A Mateos le pareció que había llegado el momento de formular la pregunta más conflictiva:

– Señor Bonaparte ¿por qué mintieron ustedes el otro día a la policía?

– ¿A qué se refiere? -preguntó el príncipe para ganar tiempo.

– Lo sabe perfectamente. Le dijeron a mi compañero, el subinspector Aguilar, que la noche del crimen estuvieron en compañía de Sophie Luciani hasta las tres.

– Nosotros no hemos hecho nada, inspector -dijo el príncipe abatido, sin energía alguna para seguir defendiendo su falsa coartada.

– Lo único que quiere mi marido es que le dejen en paz -terció la princesa-. No puede permitirse verse implicado en un escándalo, ahora que se mete en política.

– Señor Bonaparte. -Mateos adoptó su semblante más severo-. Mentirle a la policía es algo muy grave.
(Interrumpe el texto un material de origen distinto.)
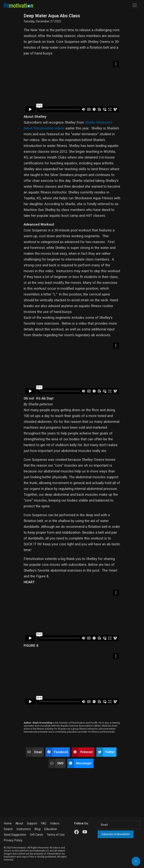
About (19, 823)
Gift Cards (36, 835)
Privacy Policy (13, 840)
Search (8, 829)
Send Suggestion (15, 835)
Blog (37, 829)
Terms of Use (56, 835)
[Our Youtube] (85, 832)
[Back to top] (136, 861)
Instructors (24, 829)
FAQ (43, 823)
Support (32, 823)
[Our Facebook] (76, 832)
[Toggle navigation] (135, 5)
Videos (55, 823)
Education (50, 829)
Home (8, 823)
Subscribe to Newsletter (115, 834)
Si lo hubieran hecho ante el juez podrían ser procesados por falso testimonio, un delito castigado con prisión.

– Pero no tenemos coartada -adujo el príncipe-. Estamos asustados. El asesino utilizó una guillotina para acabar con Thomas, y la guillotina es un invento francés. Y no se trata de una reliquia del XIX, en mi país las ejecuciones fueron públicas hasta 1939. El último guillotinado, un pobre diablo llamado Hamida Djandoubi, lo fue en 1977. Aunque la policía nos descarte como presuntos asesinos, la prensa puede comenzar a especular, algo que resultaría extraordinariamente dañino para mi carrera.

– El hecho de no tener coartada sea tal vez, por paradójico que resulte, su mejor coartada -dedujo el inspector.

– ¿A qué se refiere?

– La persona que mató a Thomas es extraordinariamente astuta y planeó el asesinato a conciencia. No suele ser frecuente que la Policía Científica, a pesar de los sofisticados medios de que dispone en la actualidad, no haya encontrado ni un solo rastro en el lugar del crimen. Si usted o ustedes fueran los asesinos, no se habría dejado cazar en una mentira tan burda.

Bonaparte respiró aliviado y luego dijo:

– No sé quién asesinó a Thomas, pero estoy casi seguro de que, buscara lo que buscase, solo puede estar ahora mismo en poder de una persona.

– ¿De quién? -dijo el inspector.

El príncipe miró a su esposa y luego le dijo:

– ¿Nos puedes dejar solos un minuto, chérie?

– ¡Louis-Pierre!

La princesa se levantó indignada y salió del hotel como alma que lleva el diablo, dejando solos al príncipe y al policía.

Cuando Bonaparte le contó a Mateos su teoría, a este le pareció que la corazonada del francés tenía bastante fundamento.